◆ WHAT IS REQUIRED: Give back the full data, retyped precisely.

┄┄┄┄┄┄┄┄┄┄

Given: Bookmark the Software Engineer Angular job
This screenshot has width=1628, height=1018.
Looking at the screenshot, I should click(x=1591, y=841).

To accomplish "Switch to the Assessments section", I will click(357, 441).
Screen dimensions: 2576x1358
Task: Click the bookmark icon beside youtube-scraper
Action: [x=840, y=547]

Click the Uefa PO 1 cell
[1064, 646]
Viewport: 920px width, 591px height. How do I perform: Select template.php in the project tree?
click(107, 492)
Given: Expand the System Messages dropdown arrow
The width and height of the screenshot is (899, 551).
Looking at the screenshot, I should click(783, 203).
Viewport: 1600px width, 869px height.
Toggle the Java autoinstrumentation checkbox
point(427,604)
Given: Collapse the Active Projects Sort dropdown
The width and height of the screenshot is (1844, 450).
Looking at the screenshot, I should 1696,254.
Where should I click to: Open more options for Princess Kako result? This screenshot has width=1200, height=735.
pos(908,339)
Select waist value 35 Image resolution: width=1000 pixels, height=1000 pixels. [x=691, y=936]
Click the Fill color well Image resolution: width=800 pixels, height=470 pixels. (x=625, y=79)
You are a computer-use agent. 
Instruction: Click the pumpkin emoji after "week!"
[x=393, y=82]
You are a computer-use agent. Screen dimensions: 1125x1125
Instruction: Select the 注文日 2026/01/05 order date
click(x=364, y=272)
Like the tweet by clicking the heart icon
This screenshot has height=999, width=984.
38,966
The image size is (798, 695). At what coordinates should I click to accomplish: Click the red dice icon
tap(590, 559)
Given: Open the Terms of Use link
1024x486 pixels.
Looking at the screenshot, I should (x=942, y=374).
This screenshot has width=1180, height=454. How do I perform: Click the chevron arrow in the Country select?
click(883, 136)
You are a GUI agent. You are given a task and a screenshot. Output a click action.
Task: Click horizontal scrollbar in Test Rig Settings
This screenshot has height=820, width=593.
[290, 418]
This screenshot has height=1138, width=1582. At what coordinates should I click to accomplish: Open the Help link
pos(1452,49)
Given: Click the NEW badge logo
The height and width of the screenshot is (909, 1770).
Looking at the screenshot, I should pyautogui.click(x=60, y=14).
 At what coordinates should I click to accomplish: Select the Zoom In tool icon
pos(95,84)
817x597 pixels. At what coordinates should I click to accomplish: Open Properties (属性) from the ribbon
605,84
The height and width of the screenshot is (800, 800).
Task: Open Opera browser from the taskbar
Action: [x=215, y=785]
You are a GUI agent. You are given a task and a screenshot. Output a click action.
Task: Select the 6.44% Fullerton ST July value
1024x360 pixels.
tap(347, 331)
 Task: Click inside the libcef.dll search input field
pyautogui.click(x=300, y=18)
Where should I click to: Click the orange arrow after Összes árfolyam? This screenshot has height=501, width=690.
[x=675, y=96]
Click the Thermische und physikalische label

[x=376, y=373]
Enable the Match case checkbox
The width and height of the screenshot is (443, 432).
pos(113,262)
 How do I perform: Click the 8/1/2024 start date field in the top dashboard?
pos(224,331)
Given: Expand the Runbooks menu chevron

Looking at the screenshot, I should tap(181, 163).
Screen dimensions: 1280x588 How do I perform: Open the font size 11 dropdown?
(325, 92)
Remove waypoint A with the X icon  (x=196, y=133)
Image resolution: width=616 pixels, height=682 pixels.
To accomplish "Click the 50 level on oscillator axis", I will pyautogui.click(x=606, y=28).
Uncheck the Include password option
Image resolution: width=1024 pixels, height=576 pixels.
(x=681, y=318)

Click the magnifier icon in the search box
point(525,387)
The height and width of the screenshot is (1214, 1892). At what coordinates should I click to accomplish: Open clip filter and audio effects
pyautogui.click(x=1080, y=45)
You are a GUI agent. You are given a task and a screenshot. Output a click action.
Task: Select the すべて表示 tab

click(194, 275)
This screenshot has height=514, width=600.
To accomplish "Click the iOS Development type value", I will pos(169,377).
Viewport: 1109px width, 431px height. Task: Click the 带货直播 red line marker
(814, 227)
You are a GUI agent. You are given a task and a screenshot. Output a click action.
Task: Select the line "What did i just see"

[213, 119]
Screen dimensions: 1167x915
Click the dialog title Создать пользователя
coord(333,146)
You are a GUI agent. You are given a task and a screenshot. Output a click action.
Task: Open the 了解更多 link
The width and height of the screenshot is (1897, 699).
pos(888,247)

┄┄┄┄┄┄┄┄┄┄

◆ OUTPUT OF THE EXERCISE:
Given: Bookmark the Software Engineer Angular job
This screenshot has width=1628, height=1018.
Looking at the screenshot, I should click(x=1591, y=841).

To accomplish "Switch to the Assessments section", I will click(357, 441).
Screen dimensions: 2576x1358
Task: Click the bookmark icon beside youtube-scraper
Action: [x=840, y=547]

Click the Uefa PO 1 cell
[1064, 646]
Viewport: 920px width, 591px height. How do I perform: Select template.php in the project tree?
click(107, 492)
Given: Expand the System Messages dropdown arrow
The width and height of the screenshot is (899, 551).
Looking at the screenshot, I should click(783, 203).
Viewport: 1600px width, 869px height.
Toggle the Java autoinstrumentation checkbox
point(427,604)
Given: Collapse the Active Projects Sort dropdown
The width and height of the screenshot is (1844, 450).
Looking at the screenshot, I should 1696,254.
Where should I click to: Open more options for Princess Kako result? This screenshot has width=1200, height=735.
pos(908,339)
Select waist value 35 Image resolution: width=1000 pixels, height=1000 pixels. [x=691, y=936]
Click the Fill color well Image resolution: width=800 pixels, height=470 pixels. (x=625, y=79)
You are a computer-use agent. 
Instruction: Click the pumpkin emoji after "week!"
[x=393, y=82]
You are a computer-use agent. Screen dimensions: 1125x1125
Instruction: Select the 注文日 2026/01/05 order date
click(x=364, y=272)
Like the tweet by clicking the heart icon
This screenshot has height=999, width=984.
38,966
The image size is (798, 695). At what coordinates should I click to accomplish: Click the red dice icon
tap(590, 559)
Given: Open the Terms of Use link
1024x486 pixels.
Looking at the screenshot, I should (x=942, y=374).
This screenshot has width=1180, height=454. How do I perform: Click the chevron arrow in the Country select?
click(883, 136)
You are a GUI agent. You are given a task and a screenshot. Output a click action.
Task: Click horizontal scrollbar in Test Rig Settings
This screenshot has height=820, width=593.
[290, 418]
This screenshot has height=1138, width=1582. At what coordinates should I click to accomplish: Open the Help link
pos(1452,49)
Given: Click the NEW badge logo
The height and width of the screenshot is (909, 1770).
Looking at the screenshot, I should pyautogui.click(x=60, y=14).
 At what coordinates should I click to accomplish: Select the Zoom In tool icon
pos(95,84)
817x597 pixels. At what coordinates should I click to accomplish: Open Properties (属性) from the ribbon
605,84
The height and width of the screenshot is (800, 800).
Task: Open Opera browser from the taskbar
Action: [x=215, y=785]
You are a GUI agent. You are given a task and a screenshot. Output a click action.
Task: Select the 6.44% Fullerton ST July value
1024x360 pixels.
tap(347, 331)
 Task: Click inside the libcef.dll search input field
pyautogui.click(x=300, y=18)
Where should I click to: Click the orange arrow after Összes árfolyam? This screenshot has height=501, width=690.
[x=675, y=96]
Click the Thermische und physikalische label

[x=376, y=373]
Enable the Match case checkbox
The width and height of the screenshot is (443, 432).
pos(113,262)
 How do I perform: Click the 8/1/2024 start date field in the top dashboard?
pos(224,331)
Given: Expand the Runbooks menu chevron

Looking at the screenshot, I should tap(181, 163).
Screen dimensions: 1280x588 How do I perform: Open the font size 11 dropdown?
(325, 92)
Remove waypoint A with the X icon  (x=196, y=133)
Image resolution: width=616 pixels, height=682 pixels.
To accomplish "Click the 50 level on oscillator axis", I will pyautogui.click(x=606, y=28).
Uncheck the Include password option
Image resolution: width=1024 pixels, height=576 pixels.
(x=681, y=318)

Click the magnifier icon in the search box
point(525,387)
The height and width of the screenshot is (1214, 1892). At what coordinates should I click to accomplish: Open clip filter and audio effects
pyautogui.click(x=1080, y=45)
You are a GUI agent. You are given a task and a screenshot. Output a click action.
Task: Select the すべて表示 tab

click(194, 275)
This screenshot has height=514, width=600.
To accomplish "Click the iOS Development type value", I will pos(169,377).
Viewport: 1109px width, 431px height. Task: Click the 带货直播 red line marker
(814, 227)
You are a GUI agent. You are given a task and a screenshot. Output a click action.
Task: Select the line "What did i just see"

[213, 119]
Screen dimensions: 1167x915
Click the dialog title Создать пользователя
coord(333,146)
You are a GUI agent. You are given a task and a screenshot. Output a click action.
Task: Open the 了解更多 link
The width and height of the screenshot is (1897, 699).
pos(888,247)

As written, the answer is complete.